→ **Document text**:

A handjob at twice the price

It started 8 hours ago, the stage that we have been watching on Hydroxychloroquine, an anti malaria drug. The article ‘Influential study on hydroxychloroquine withdrawn’ leaves me with a lot of questions. The quote “An influential article that found hydroxychloroquine increases the risk to death in coronavirus patients” should leave us all with a lot of questions. That is even before we get to the data concerns. Consider that the coronavirus had its initial cases last december (optionally a little earlier), so in January we knew that there was a problem, we also knew that there was NO vaccine at this stage. This was 5 months ago, now we see “Research for the article, published last month in medical journal the Lancet, involved 96,000 coronavirus patients across 671 hospital worldwide. Nearly 15,000 were given hydroxychloroquine – or a related form” In this light, we need to consider that there were enough patients in April, around 3 million, yet as we realise that reporting of Corona cases have been all over the field, so getting 671 hospitals to set up treatments, testings patients and reporting to a source takes time, the incentive for a vaccine started in january/february, and even as they might be on top of their game, the entire setting would require time. As far as I can tell, the situation does not add up. Consider for a moment that there are 4008 forms of approved medication (to coin amere small fat), someone decided to set the stage where hydroxychloroquine was an optional solution, I will not fault that reasoning (as I never studied medicine). So the medication is ‘offered’ as an optional partial solution, there is no vaccine, so still we are all OK. Consider that this started in January, so any negative feedback would not be there until February the earliest. As such, it takes time for possible patterns to form, as such February/March is the start. Now consider that in a period of 60 days, a report was filed with the foundation of ‘hydroxychloroquine increases the risk to deaths in coronavirus patients’, and keep in mind the ‘increases risk’ part, it matters.

You see the timeline to assess and identify ‘increases risk’ is not done in 90 days, the entire path would require all kinds of data on multiple levels and under larger scrutiny, the entire matter should be under scrutiny and should be up for debate in many places

Now we are in a stage where in under 90 days 96,000 patients are measured, 15,000 are documented on the effects of hydroxychloroquine on these patients and the effect and evidence of death due to medication. The timeline does not make sense, so personally, I would state Yes! I very much want to test and scrutinise that data. I would in addition make a memorandum with critical questions to Surgisphere, the timeline leaves me with questions and the data and evidence path would require investigations (in multiple ways), as such when I see this article, I am left with several questions, I also have questions in the direction of Harvard professor Mandeep Mehra. Not in a hostile way, but the entire setting leaves me with a bad taste in my mouth and the professor could end up answering questions.

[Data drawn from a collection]

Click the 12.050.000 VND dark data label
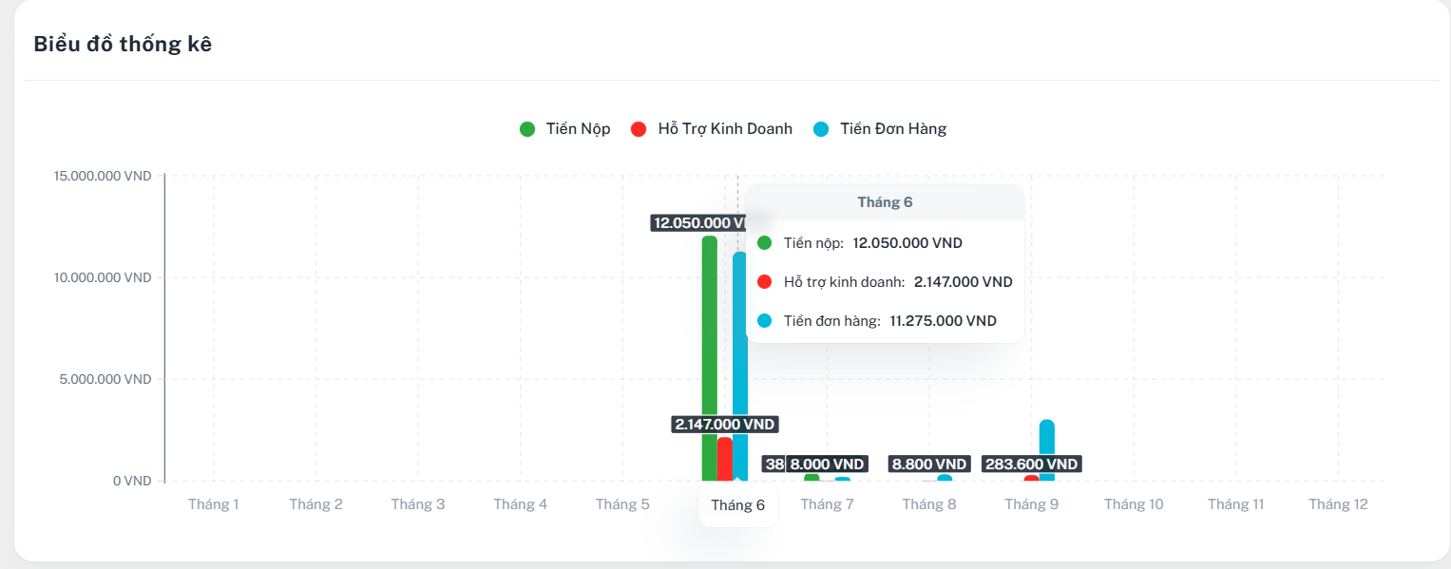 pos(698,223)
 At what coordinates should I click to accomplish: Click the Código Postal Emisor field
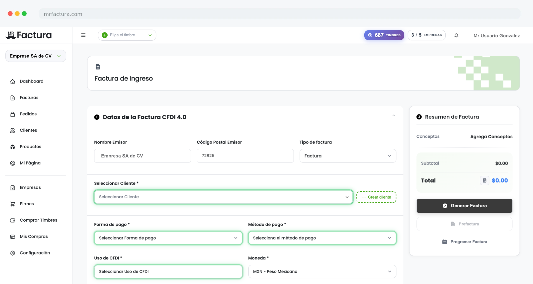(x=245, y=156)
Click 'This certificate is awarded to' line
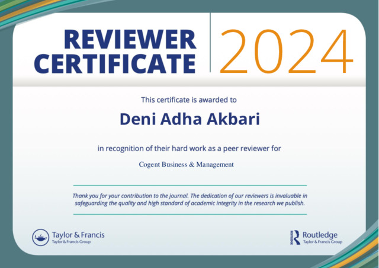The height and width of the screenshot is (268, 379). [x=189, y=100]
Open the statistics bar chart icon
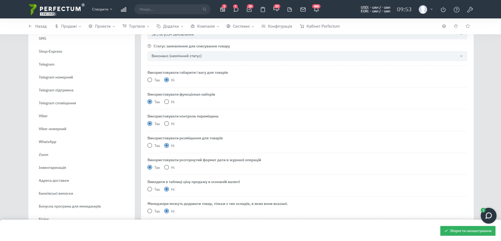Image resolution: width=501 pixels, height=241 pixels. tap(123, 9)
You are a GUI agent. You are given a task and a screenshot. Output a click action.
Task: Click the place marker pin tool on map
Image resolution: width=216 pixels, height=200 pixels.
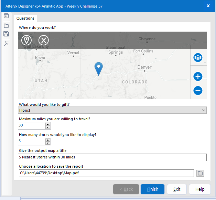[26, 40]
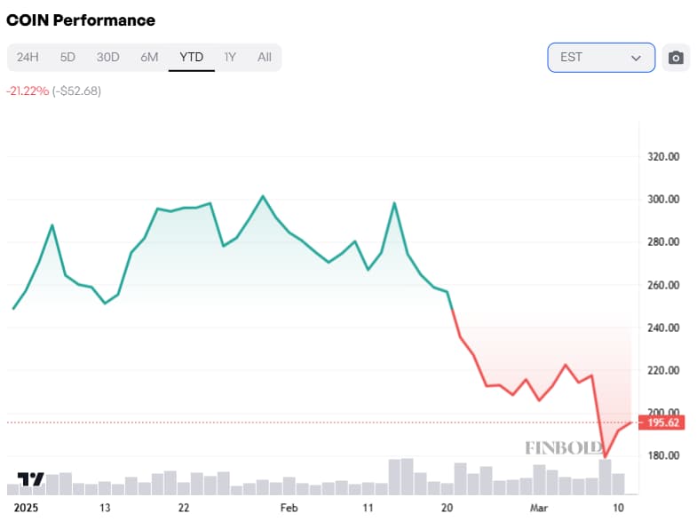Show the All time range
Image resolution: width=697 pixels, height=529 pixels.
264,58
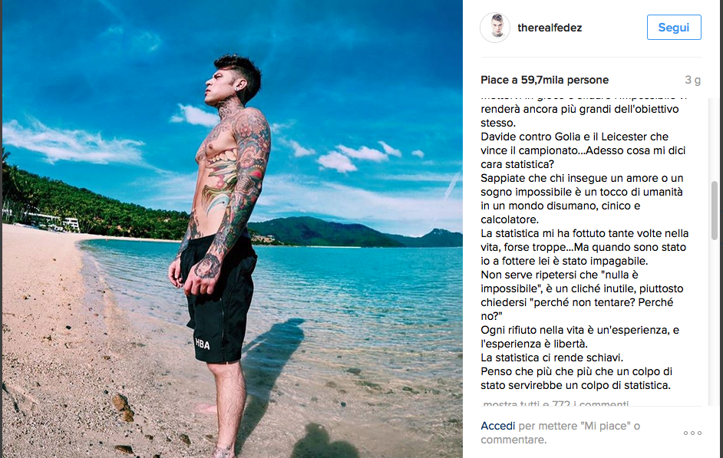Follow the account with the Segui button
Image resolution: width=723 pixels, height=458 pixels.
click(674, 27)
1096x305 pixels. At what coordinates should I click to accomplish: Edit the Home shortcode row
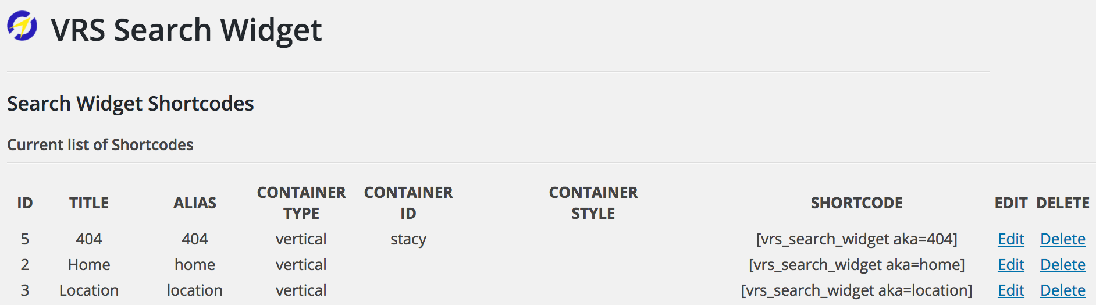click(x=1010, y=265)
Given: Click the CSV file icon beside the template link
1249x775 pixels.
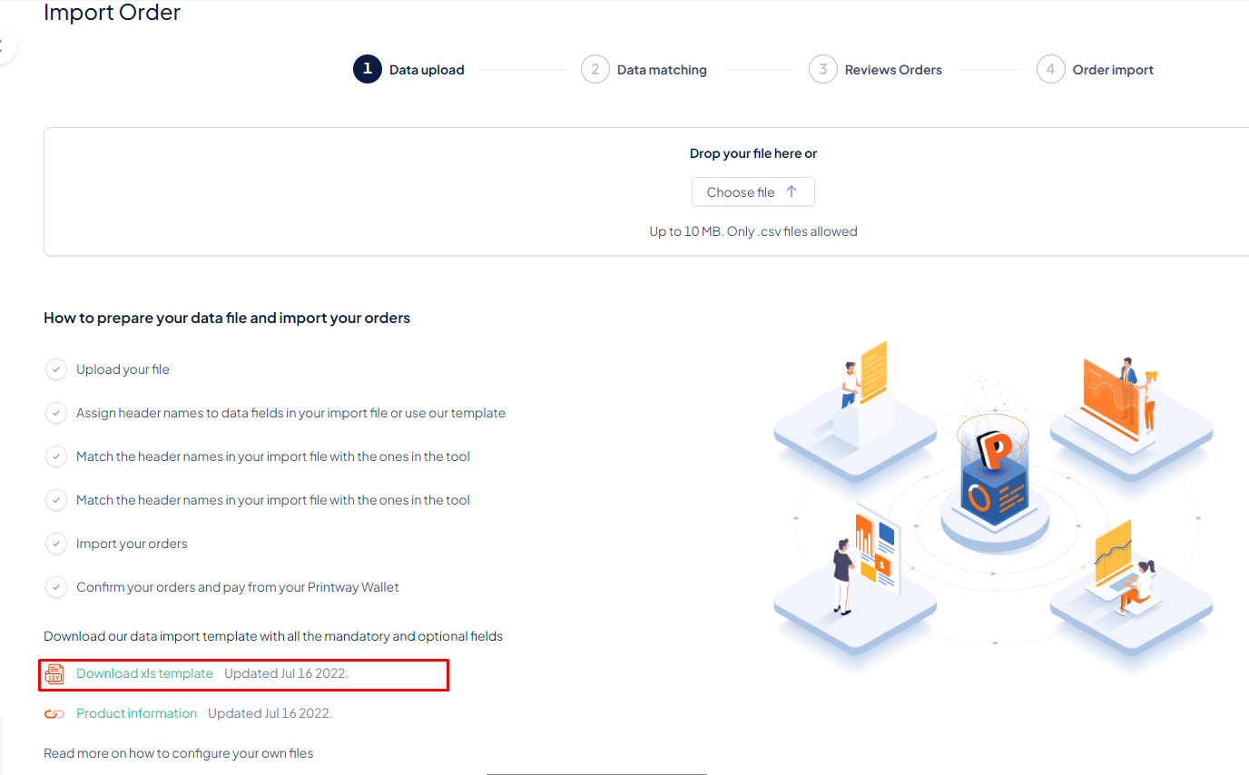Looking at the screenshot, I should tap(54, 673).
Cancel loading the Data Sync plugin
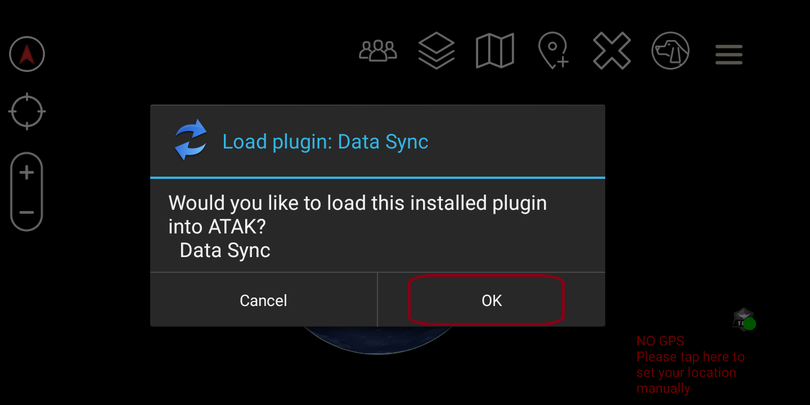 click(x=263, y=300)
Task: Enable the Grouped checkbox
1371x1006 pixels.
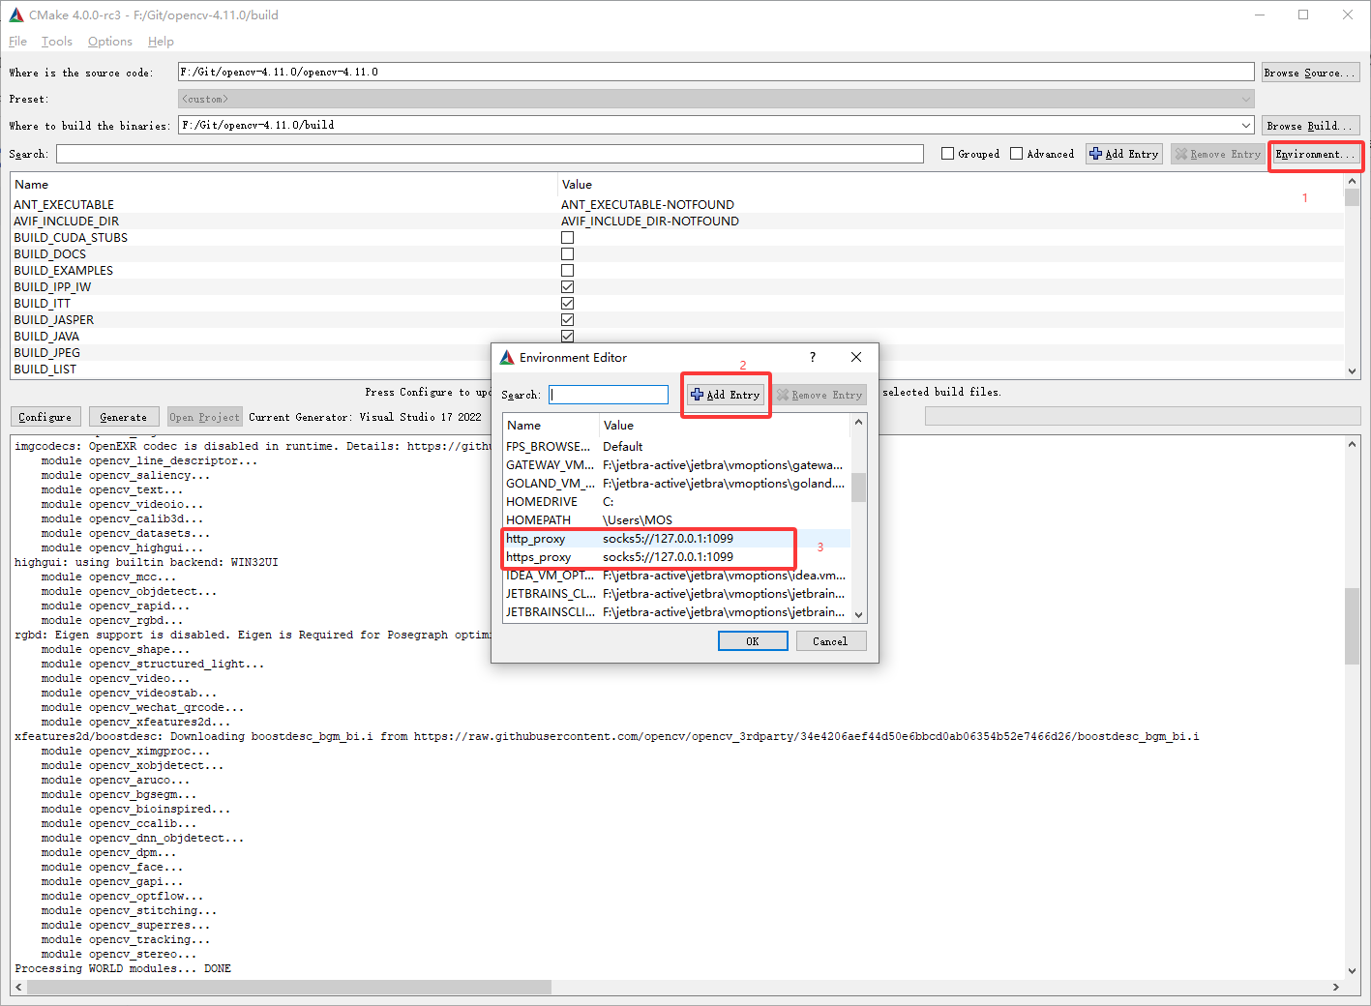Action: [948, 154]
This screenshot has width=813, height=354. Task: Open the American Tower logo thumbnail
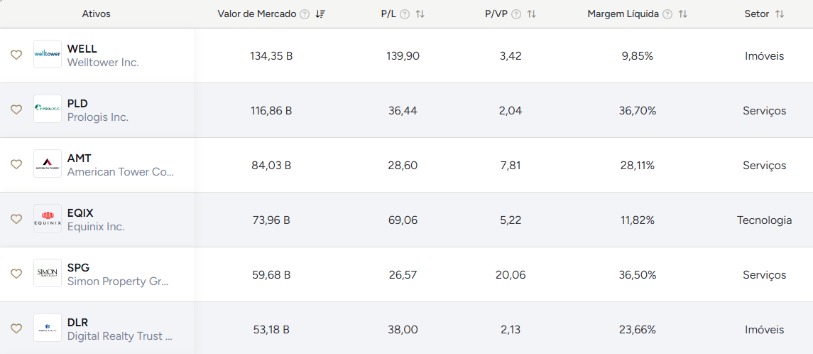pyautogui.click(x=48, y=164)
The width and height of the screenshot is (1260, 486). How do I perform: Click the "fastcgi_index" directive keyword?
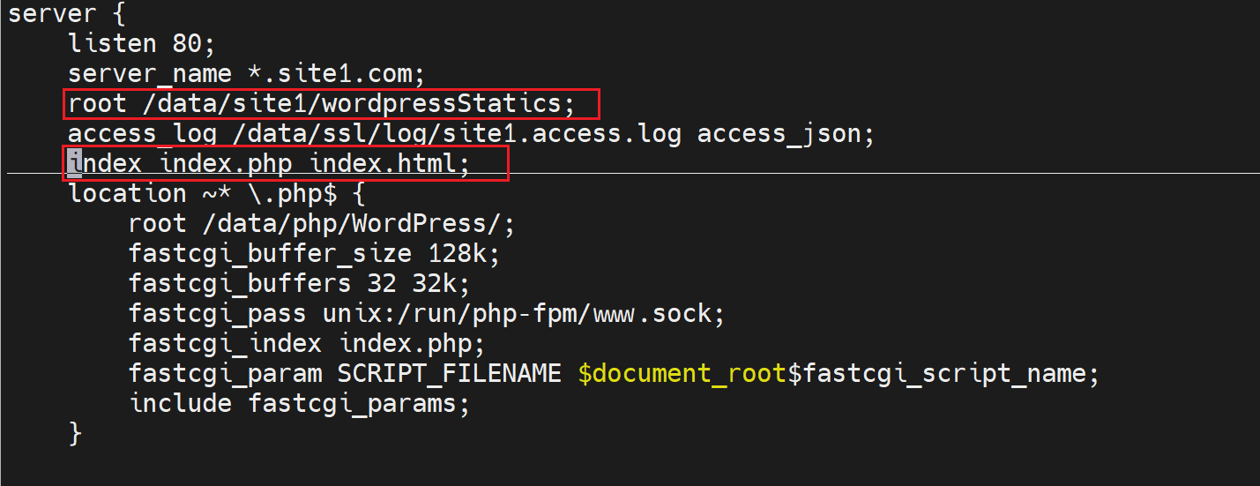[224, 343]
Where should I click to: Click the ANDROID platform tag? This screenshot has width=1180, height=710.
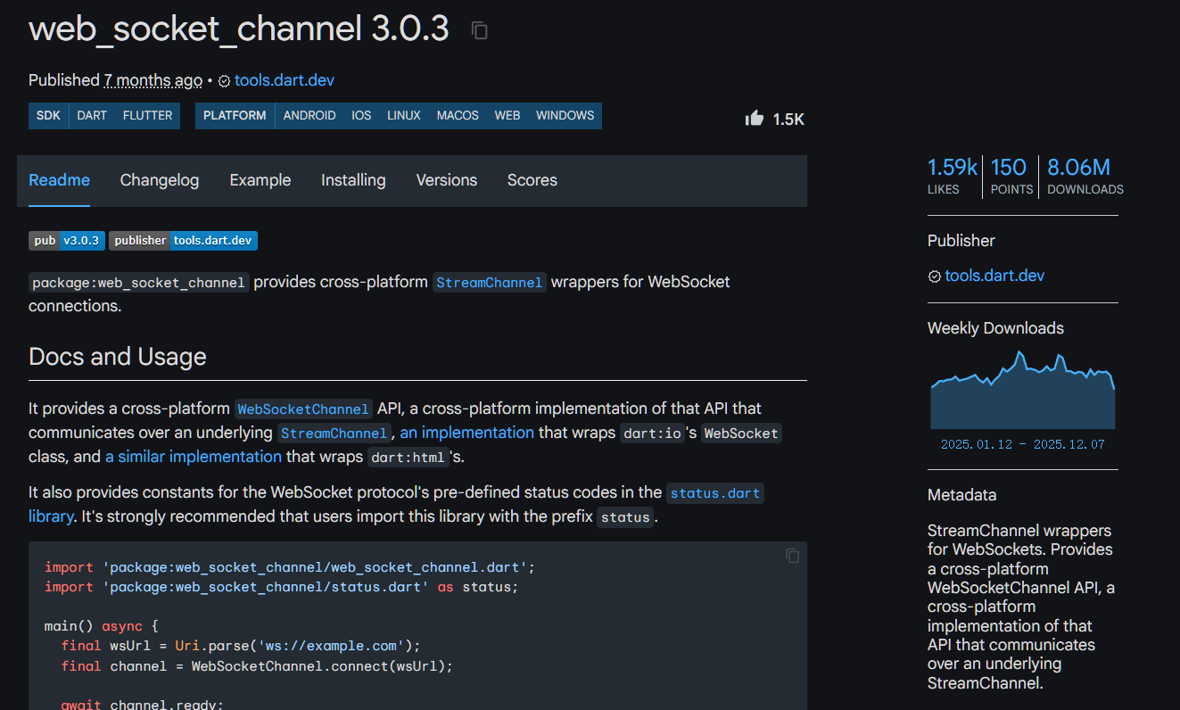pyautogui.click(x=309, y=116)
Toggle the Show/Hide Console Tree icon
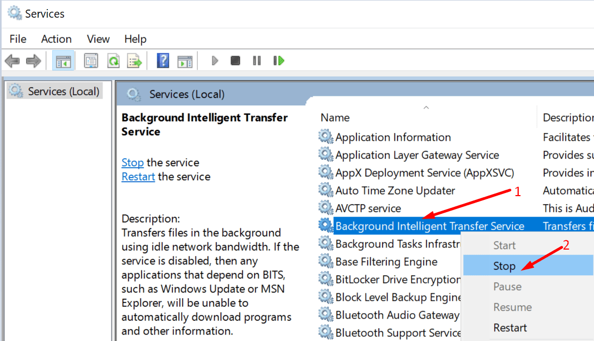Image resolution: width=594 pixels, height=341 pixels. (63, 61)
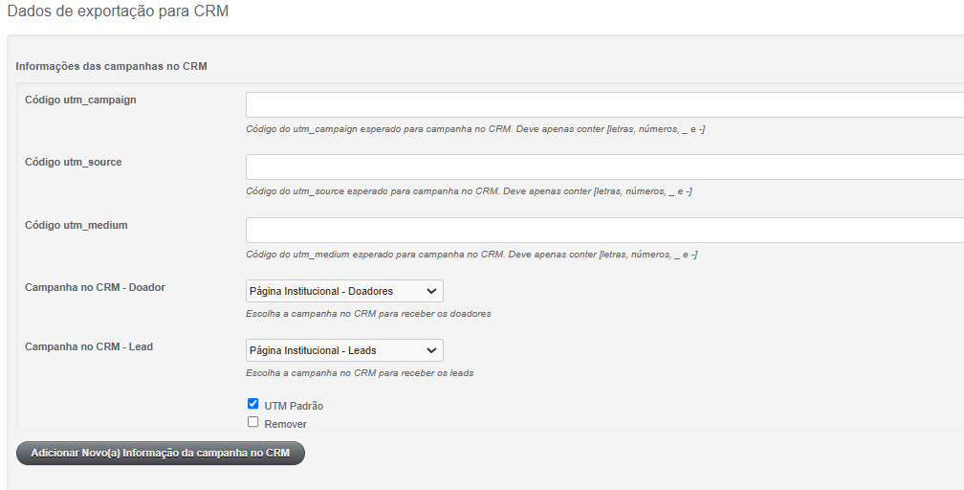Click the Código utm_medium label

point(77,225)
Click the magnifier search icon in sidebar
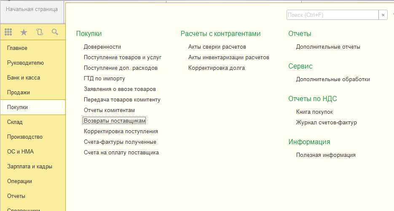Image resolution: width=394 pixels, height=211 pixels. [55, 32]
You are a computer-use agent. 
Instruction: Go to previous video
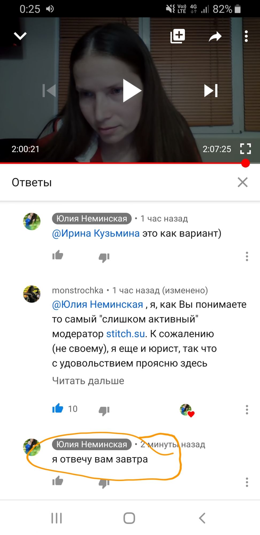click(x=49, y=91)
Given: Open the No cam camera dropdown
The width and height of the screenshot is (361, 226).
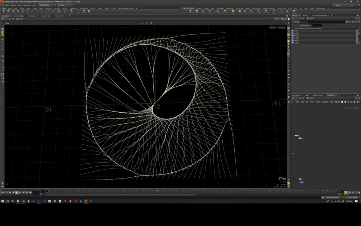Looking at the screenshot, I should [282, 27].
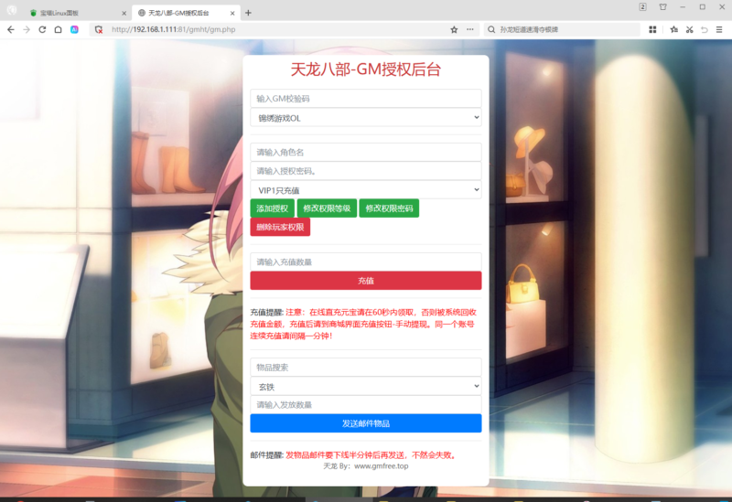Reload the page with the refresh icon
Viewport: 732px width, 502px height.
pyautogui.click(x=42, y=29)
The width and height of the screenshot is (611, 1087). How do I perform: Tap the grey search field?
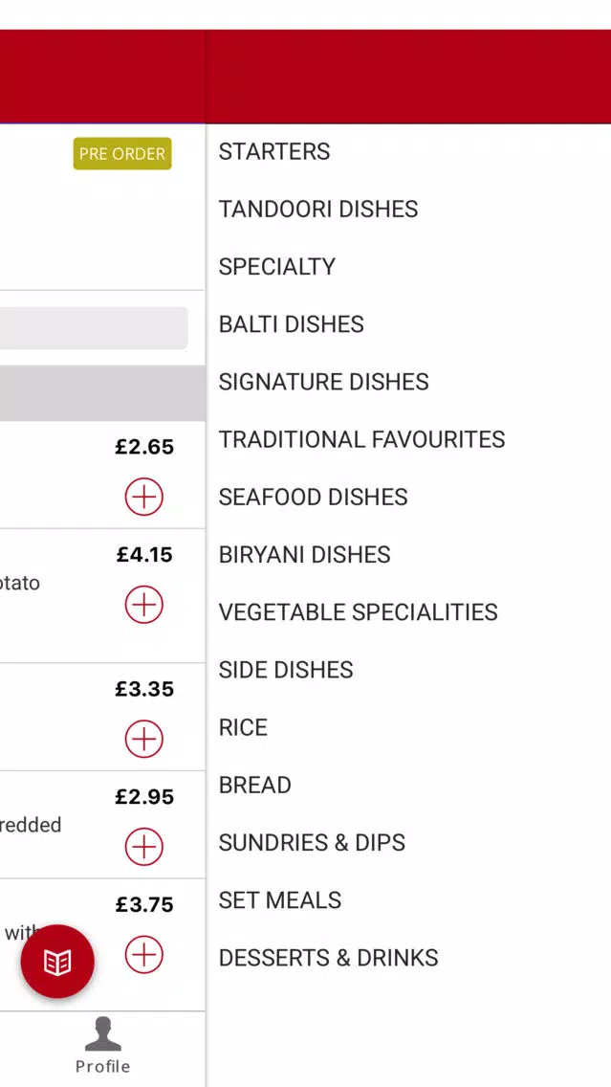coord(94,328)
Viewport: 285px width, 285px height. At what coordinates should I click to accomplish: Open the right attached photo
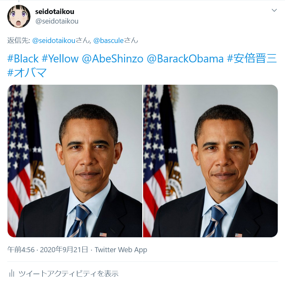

→ **Explore the material**:
- A) Reproduce the passage of the hydroxychloroquine post starting at "Now we are in" and ending at "up answering questions.".
- B) Summarize the hydroxychloroquine post in two sentences.
- C) According to the hydroxychloroquine post, how many hospitals worldwide did the research for the Lancet article involve?
This data has no connection to the hydroxychloroquine post.

→ **Replies**:
- A)
Now we are in a stage where in under 90 days 96,000 patients are measured, 15,000 are documented on the effects of hydroxychloroquine on these patients and the effect and evidence of death due to medication. The timeline does not make sense, so personally, I would state Yes! I very much want to test and scrutinise that data. I would in addition make a memorandum with critical questions to Surgisphere, the timeline leaves me with questions and the data and evidence path would require investigations (in multiple ways), as such when I see this article, I am left with several questions, I also have questions in the direction of Harvard professor Mandeep Mehra. Not in a hostile way, but the entire setting leaves me with a bad taste in my mouth and the professor could end up answering questions.

- B) The writer questions the withdrawn Lancet study that found hydroxychloroquine increases the risk of death in coronavirus patients, arguing that its timeline of measuring 96,000 patients across 671 hospitals in under 90 days does not make sense. The writer wants to scrutinize the data and would send critical questions to Surgisphere, and also has questions for Harvard professor Mandeep Mehra.

- C) 671 hospitals.